2.1 Agreement to Vote. Until as provided in Section 2.2, each
Stockholder agrees to vote all of his Shares in favor of, and otherwise take all
actions as a the holder of such Shares required for:
(a) the election to the Board of Directors of the Corporation of
the nominees of the Stockholders selected pursuant to Section
2.2,
(b) the removal from the Board of Directors of any director, at
the request of the Stockholder(s )which nominated such
director pursuant to Section 2.2, and the election to the
Board of Directors of a substitute nominated by such
Stockholder(s).
2.2 Selection of Nominees.
(a) The Requisite Former Senior Noteholders shall have the
right to designate six (6) nominees and DVI shall have the right to designate
one (1) nominee for election to the Board of Directors of the Corporation
provided the nominee of DVI shall be reasonably satisfactory to the Requisite
Former Senior Noteholders. The rights of the Requisite Former Senior Noteholders
under this Section 2.2 (and the obligations of the other Stockholders pursuant
to Section 2.1) shall terminate at the earlier of (i) the effective date of the
Corporation's Initial Post-Effective Public Offering or (ii) such time as the
number of Shares owned by the Former Senior Noteholders is less than forty
percent (40%) of the then issued and outstanding shares of Common Stock
(excluding Excluded Securities) or (iii) a Change of Control. The rights of DVI
under this Section 2.2 (and the obligations of the other Stockholders pursuant
to Section 2.1 in respect of any nominee to the Board of Directors of DVI) shall
terminate the earlier of (i) the effective date of the Corporation's Initial
Post-Effective Public Offering or (ii) such time as the number of Shares owned
by DVI shall be less than eighty percent (80%) of the original number of shares
of Common Stock issued to DVI under the Plan (as such number may be adjusted to
reflect any subsequent stock split, combination or reclassification of the
Common Stock) or (iii) a Change of Control.

## EXTRACTED MATERIAL

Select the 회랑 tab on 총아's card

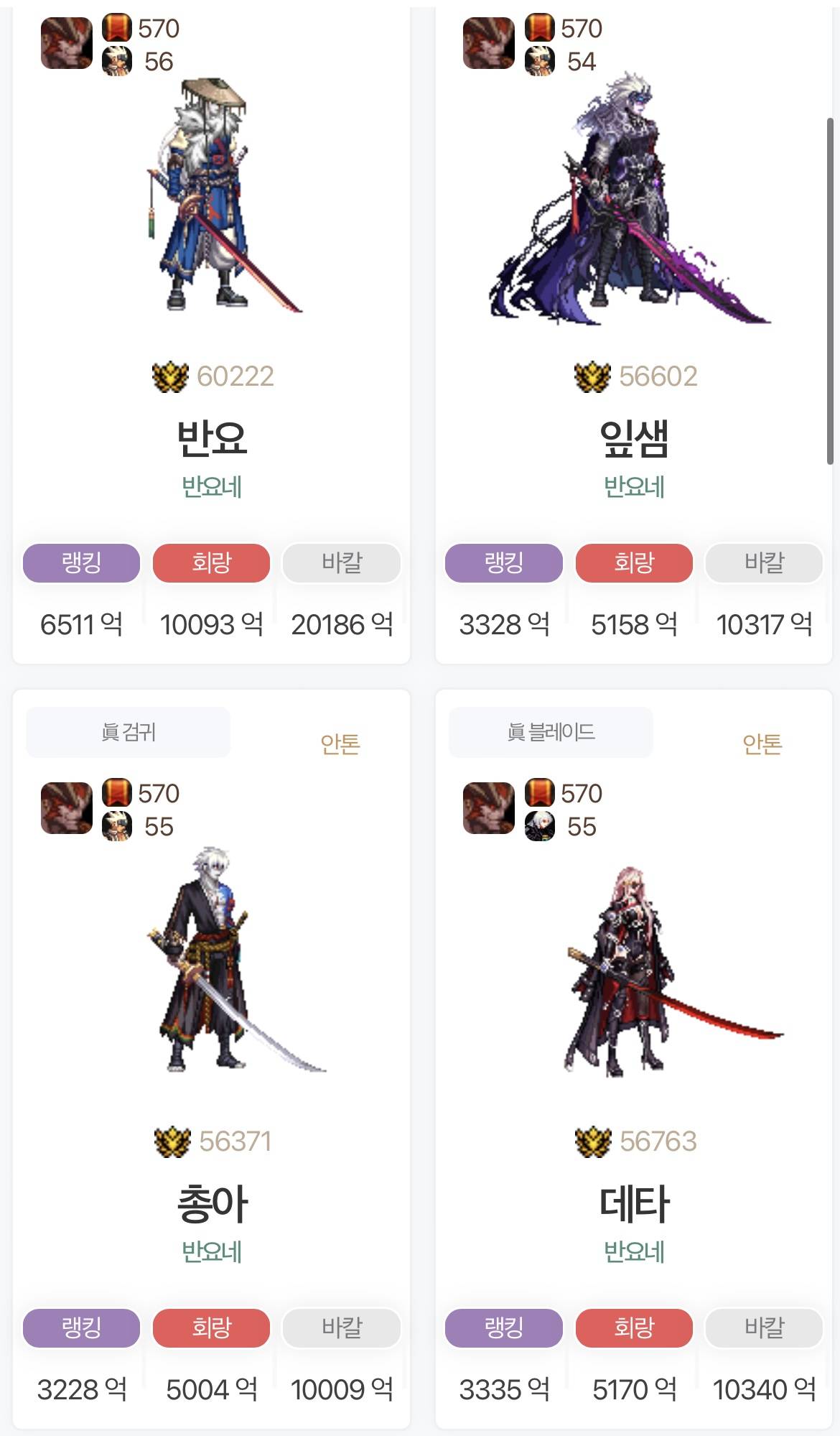(x=211, y=1328)
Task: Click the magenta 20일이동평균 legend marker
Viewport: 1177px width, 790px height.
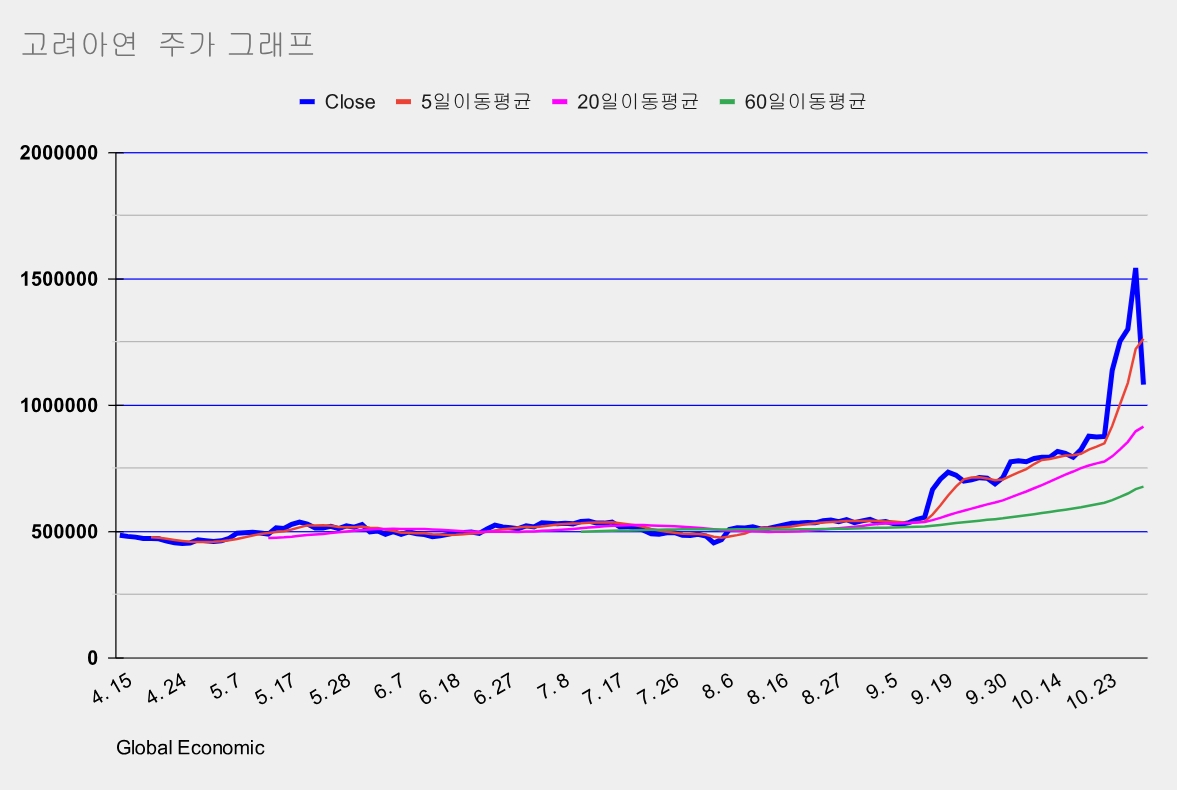Action: [560, 102]
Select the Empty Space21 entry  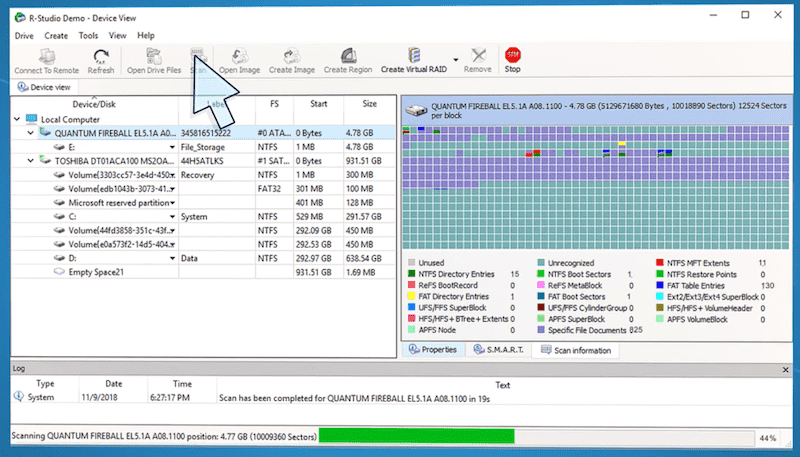click(94, 272)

## GIVEN TASK
Can you carry the stockholders' voting agreement forward, starting right after its last sentence?

## THE RESULT
(b) For so long as DVI has the right to designate one (1)
nominee to the Board, the Board shall have regular meetings to be held at least
quarterly.
(c) The Corporation shall use its reasonable best efforts to
maintain at all times liability insurance for its officers and directors in
connection with their service to the Corporation or to any other person or
enterprise or employee benefit plan which such officer or director serves at the
request of the Corporation. Upon the request of any director nominated by the
Former Senior Noteholders or DVI pursuant to this Section 2.2, the Corporation
will enter into an indemnification agreement with such director in the form
attached as Exhibit A.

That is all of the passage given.